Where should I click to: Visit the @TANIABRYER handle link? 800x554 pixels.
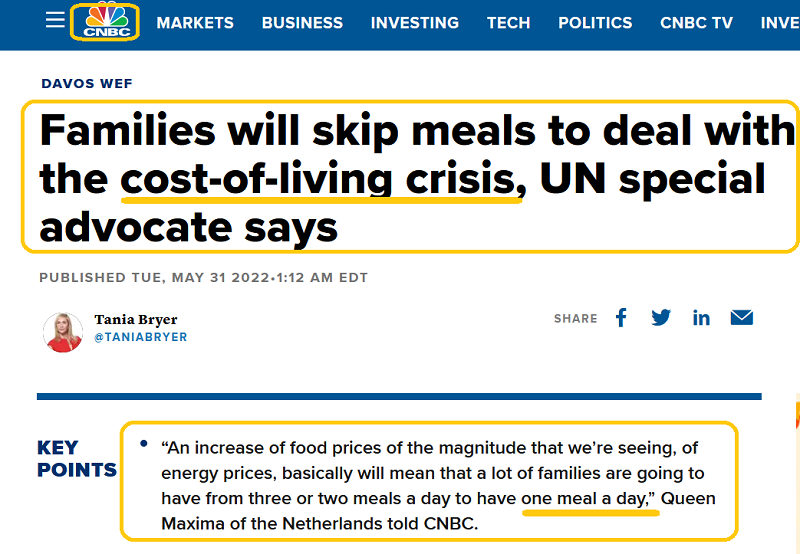tap(140, 338)
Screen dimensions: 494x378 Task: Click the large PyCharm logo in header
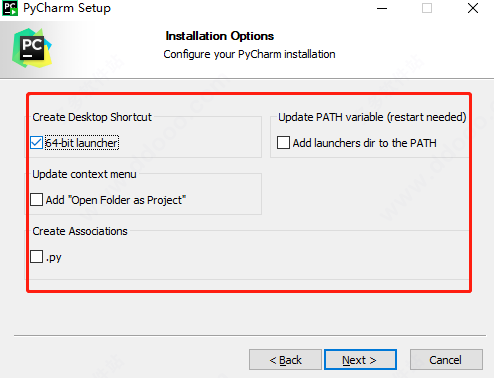pyautogui.click(x=32, y=48)
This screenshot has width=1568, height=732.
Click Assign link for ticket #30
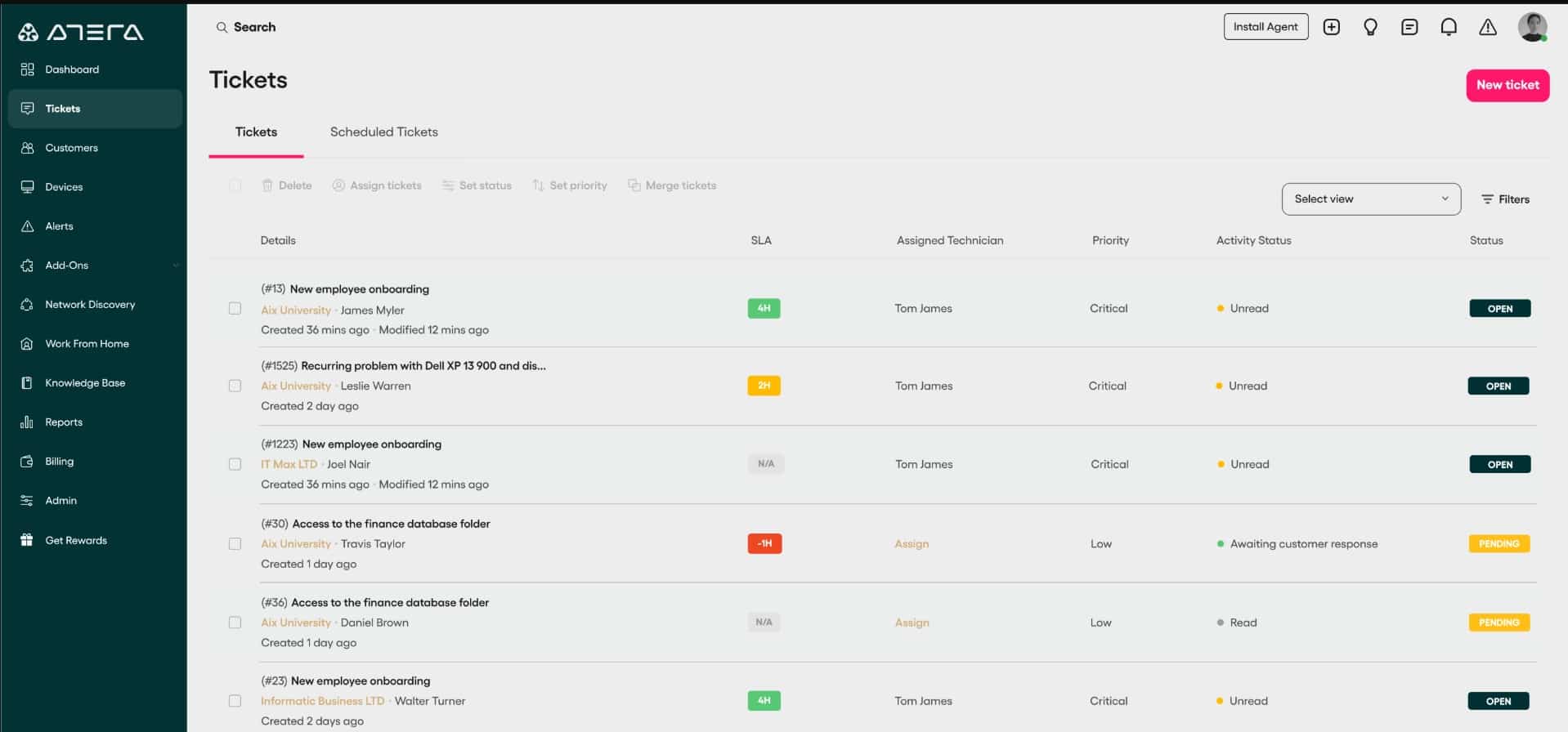click(x=911, y=544)
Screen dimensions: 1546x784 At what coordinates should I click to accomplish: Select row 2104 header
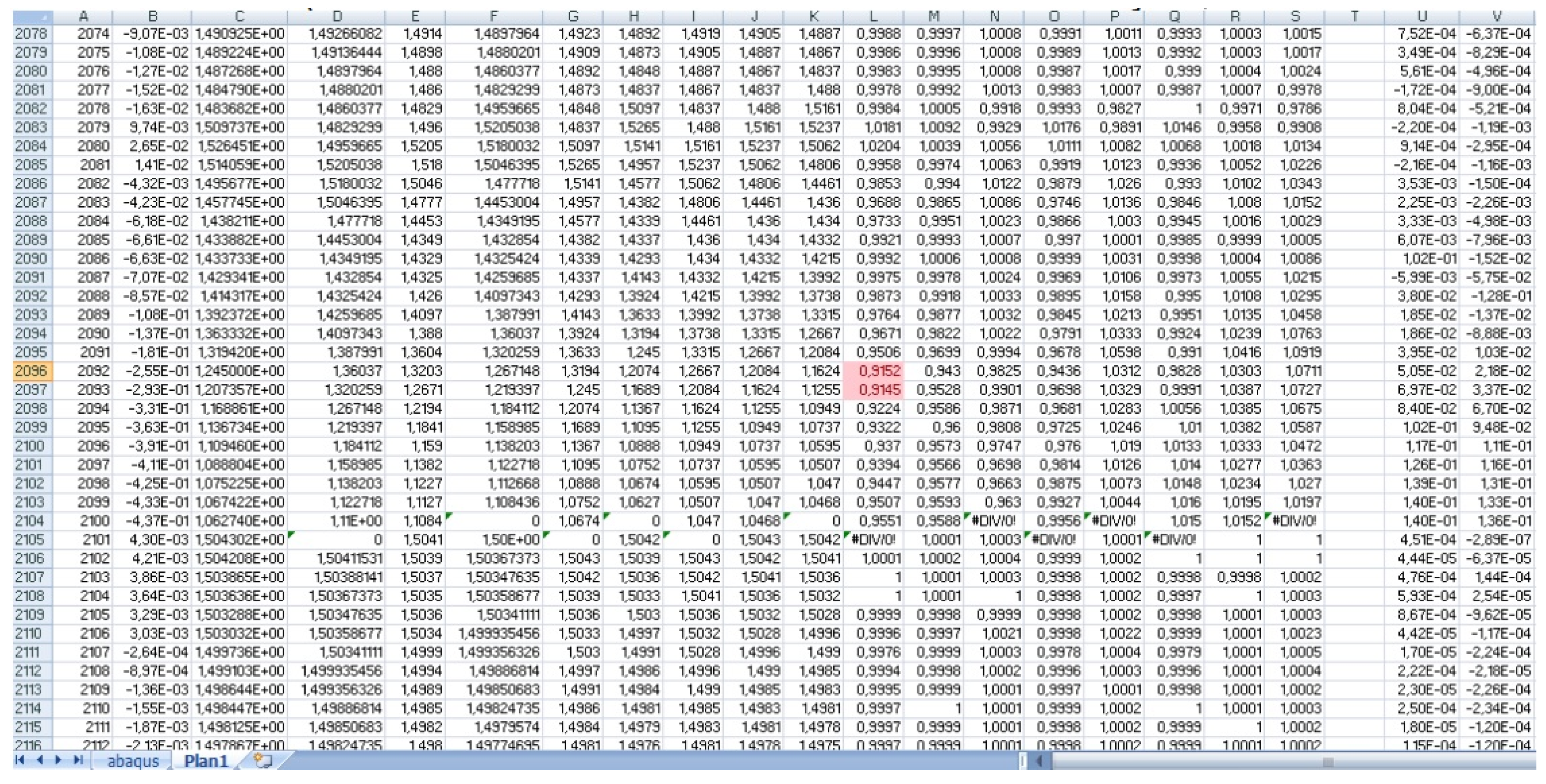coord(31,521)

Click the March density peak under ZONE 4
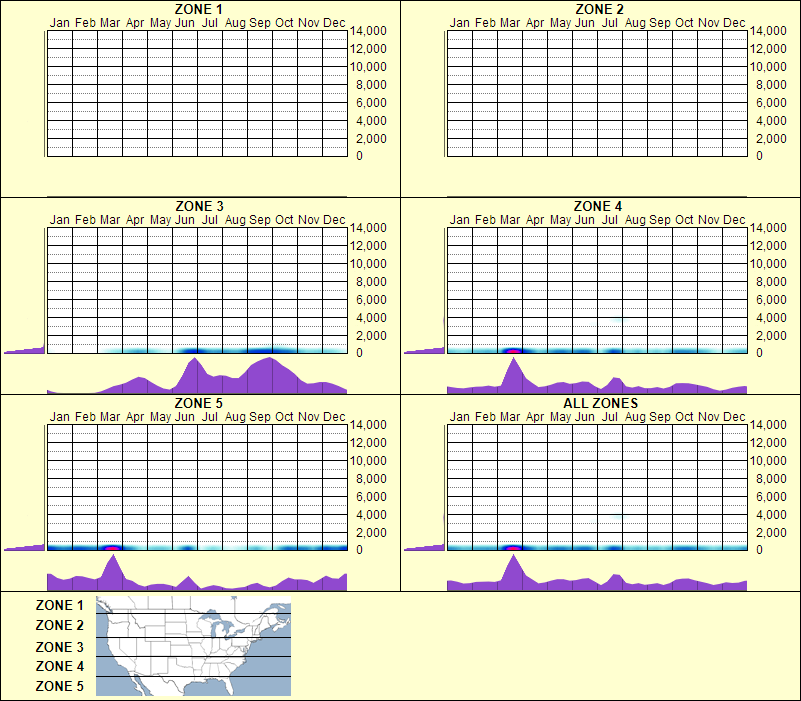[x=515, y=372]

-*-*-

**Written task**: Rewrite each line of the data above, including the requests, shifting every coordinate in the answers by -137. Leave out the pictures.

**Response for this exercise**:
Where should I click to: Visit the @TANIABRYER handle link? 800x554 pixels.
tap(3, 201)
Screen dimensions: 494x378 Task: Click the large PyCharm logo in header
pyautogui.click(x=-105, y=-89)
This screenshot has width=1568, height=732.
Click Assign link for ticket #30
click(x=774, y=407)
Screen dimensions: 1546x784 At what coordinates should I click to accomplish: Select row 2104 header
coord(-106,384)

Click the March density peak under ZONE 4
[x=378, y=235]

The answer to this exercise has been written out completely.